*THE REQUEST*. Can you copy every one of the records below word for word, keeping each line in its original order?

*PROVIDED DATA*.
»»

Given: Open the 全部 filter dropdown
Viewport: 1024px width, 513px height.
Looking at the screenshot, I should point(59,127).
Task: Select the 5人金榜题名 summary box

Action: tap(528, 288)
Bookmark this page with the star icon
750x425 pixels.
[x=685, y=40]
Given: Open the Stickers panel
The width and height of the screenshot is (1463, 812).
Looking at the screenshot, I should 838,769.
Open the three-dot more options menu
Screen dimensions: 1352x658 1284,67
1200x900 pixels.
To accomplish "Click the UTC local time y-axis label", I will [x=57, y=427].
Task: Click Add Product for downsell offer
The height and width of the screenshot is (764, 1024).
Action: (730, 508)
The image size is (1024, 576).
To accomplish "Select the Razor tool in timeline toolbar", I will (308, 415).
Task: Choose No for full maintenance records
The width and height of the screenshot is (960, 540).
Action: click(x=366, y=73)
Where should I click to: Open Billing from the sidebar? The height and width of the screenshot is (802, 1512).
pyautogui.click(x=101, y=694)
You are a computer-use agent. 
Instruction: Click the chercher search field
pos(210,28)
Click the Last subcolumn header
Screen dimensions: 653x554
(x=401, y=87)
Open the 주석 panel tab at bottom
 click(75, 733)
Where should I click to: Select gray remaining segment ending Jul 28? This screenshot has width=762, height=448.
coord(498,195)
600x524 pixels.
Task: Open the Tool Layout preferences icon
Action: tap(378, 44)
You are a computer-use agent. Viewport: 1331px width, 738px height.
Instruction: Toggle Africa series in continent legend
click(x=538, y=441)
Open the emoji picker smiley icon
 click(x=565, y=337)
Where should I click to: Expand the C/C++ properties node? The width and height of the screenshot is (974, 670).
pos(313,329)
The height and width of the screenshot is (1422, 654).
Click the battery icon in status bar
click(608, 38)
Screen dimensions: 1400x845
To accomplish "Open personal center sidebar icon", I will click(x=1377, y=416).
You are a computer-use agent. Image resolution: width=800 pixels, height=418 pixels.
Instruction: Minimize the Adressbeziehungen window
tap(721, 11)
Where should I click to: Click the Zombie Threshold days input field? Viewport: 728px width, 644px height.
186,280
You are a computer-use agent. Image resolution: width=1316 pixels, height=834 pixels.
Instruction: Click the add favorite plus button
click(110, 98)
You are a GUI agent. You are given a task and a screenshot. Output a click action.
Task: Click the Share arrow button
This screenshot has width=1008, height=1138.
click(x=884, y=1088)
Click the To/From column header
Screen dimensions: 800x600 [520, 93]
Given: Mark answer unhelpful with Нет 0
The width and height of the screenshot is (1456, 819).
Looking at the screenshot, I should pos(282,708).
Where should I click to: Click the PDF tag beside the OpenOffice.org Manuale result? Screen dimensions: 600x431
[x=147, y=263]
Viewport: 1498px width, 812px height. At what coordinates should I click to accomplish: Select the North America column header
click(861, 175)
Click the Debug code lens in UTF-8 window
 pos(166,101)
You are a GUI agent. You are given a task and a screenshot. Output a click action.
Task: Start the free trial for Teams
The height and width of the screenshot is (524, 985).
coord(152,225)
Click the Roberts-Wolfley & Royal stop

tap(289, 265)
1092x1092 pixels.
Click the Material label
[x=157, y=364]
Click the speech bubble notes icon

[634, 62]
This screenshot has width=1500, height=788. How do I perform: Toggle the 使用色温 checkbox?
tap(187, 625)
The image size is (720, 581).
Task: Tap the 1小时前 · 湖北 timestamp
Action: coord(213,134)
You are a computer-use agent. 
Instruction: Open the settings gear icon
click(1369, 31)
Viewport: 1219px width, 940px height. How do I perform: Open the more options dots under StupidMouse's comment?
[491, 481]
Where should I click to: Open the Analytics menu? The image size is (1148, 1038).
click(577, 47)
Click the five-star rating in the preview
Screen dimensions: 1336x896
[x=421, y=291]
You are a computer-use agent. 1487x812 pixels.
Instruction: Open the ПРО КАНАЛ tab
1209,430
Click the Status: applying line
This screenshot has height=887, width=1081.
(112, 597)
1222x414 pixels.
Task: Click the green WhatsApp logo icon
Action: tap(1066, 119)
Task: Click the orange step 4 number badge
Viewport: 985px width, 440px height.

««

*COMPLETE RESPONSE*.
Given: Open the 全部 filter dropdown
Viewport: 1024px width, 513px height.
Looking at the screenshot, I should point(59,127).
Task: Select the 5人金榜题名 summary box

Action: tap(528, 288)
Bookmark this page with the star icon
750x425 pixels.
[x=685, y=40]
Given: Open the Stickers panel
The width and height of the screenshot is (1463, 812).
Looking at the screenshot, I should 838,769.
Open the three-dot more options menu
Screen dimensions: 1352x658 1284,67
1200x900 pixels.
To accomplish "Click the UTC local time y-axis label", I will [x=57, y=427].
Task: Click Add Product for downsell offer
The height and width of the screenshot is (764, 1024).
Action: (730, 508)
The image size is (1024, 576).
To accomplish "Select the Razor tool in timeline toolbar", I will (308, 415).
Task: Choose No for full maintenance records
The width and height of the screenshot is (960, 540).
Action: click(x=366, y=73)
Where should I click to: Open Billing from the sidebar? The height and width of the screenshot is (802, 1512).
pyautogui.click(x=101, y=694)
You are a computer-use agent. 
Instruction: Click the chercher search field
pos(210,28)
Click the Last subcolumn header
Screen dimensions: 653x554
(x=401, y=87)
Open the 주석 panel tab at bottom
 click(75, 733)
Where should I click to: Select gray remaining segment ending Jul 28? This screenshot has width=762, height=448.
coord(498,195)
600x524 pixels.
Task: Open the Tool Layout preferences icon
Action: tap(378, 44)
You are a computer-use agent. Viewport: 1331px width, 738px height.
Instruction: Toggle Africa series in continent legend
click(x=538, y=441)
Open the emoji picker smiley icon
 click(x=565, y=337)
Where should I click to: Expand the C/C++ properties node? The width and height of the screenshot is (974, 670).
pos(313,329)
The height and width of the screenshot is (1422, 654).
Click the battery icon in status bar
click(608, 38)
Screen dimensions: 1400x845
To accomplish "Open personal center sidebar icon", I will click(x=1377, y=416).
You are a computer-use agent. Image resolution: width=800 pixels, height=418 pixels.
Instruction: Minimize the Adressbeziehungen window
tap(721, 11)
Where should I click to: Click the Zombie Threshold days input field? Viewport: 728px width, 644px height.
186,280
You are a computer-use agent. Image resolution: width=1316 pixels, height=834 pixels.
Instruction: Click the add favorite plus button
click(110, 98)
You are a GUI agent. You are given a task and a screenshot. Output a click action.
Task: Click the Share arrow button
This screenshot has width=1008, height=1138.
click(x=884, y=1088)
Click the To/From column header
Screen dimensions: 800x600 [520, 93]
Given: Mark answer unhelpful with Нет 0
The width and height of the screenshot is (1456, 819).
Looking at the screenshot, I should pos(282,708).
Where should I click to: Click the PDF tag beside the OpenOffice.org Manuale result? Screen dimensions: 600x431
[x=147, y=263]
Viewport: 1498px width, 812px height. At what coordinates should I click to accomplish: Select the North America column header
click(861, 175)
Click the Debug code lens in UTF-8 window
 pos(166,101)
You are a GUI agent. You are given a task and a screenshot. Output a click action.
Task: Start the free trial for Teams
The height and width of the screenshot is (524, 985).
coord(152,225)
Click the Roberts-Wolfley & Royal stop

tap(289, 265)
1092x1092 pixels.
Click the Material label
[x=157, y=364]
Click the speech bubble notes icon

[634, 62]
This screenshot has width=1500, height=788. How do I perform: Toggle the 使用色温 checkbox?
tap(187, 625)
The image size is (720, 581).
Task: Tap the 1小时前 · 湖北 timestamp
Action: coord(213,134)
You are a computer-use agent. 
Instruction: Open the settings gear icon
click(1369, 31)
Viewport: 1219px width, 940px height. How do I perform: Open the more options dots under StupidMouse's comment?
[491, 481]
Where should I click to: Open the Analytics menu? The image size is (1148, 1038).
click(577, 47)
Click the five-star rating in the preview
Screen dimensions: 1336x896
[x=421, y=291]
You are a computer-use agent. 1487x812 pixels.
Instruction: Open the ПРО КАНАЛ tab
1209,430
Click the Status: applying line
This screenshot has height=887, width=1081.
(112, 597)
1222x414 pixels.
Task: Click the green WhatsApp logo icon
Action: tap(1066, 119)
Task: Click the orange step 4 number badge
Viewport: 985px width, 440px height.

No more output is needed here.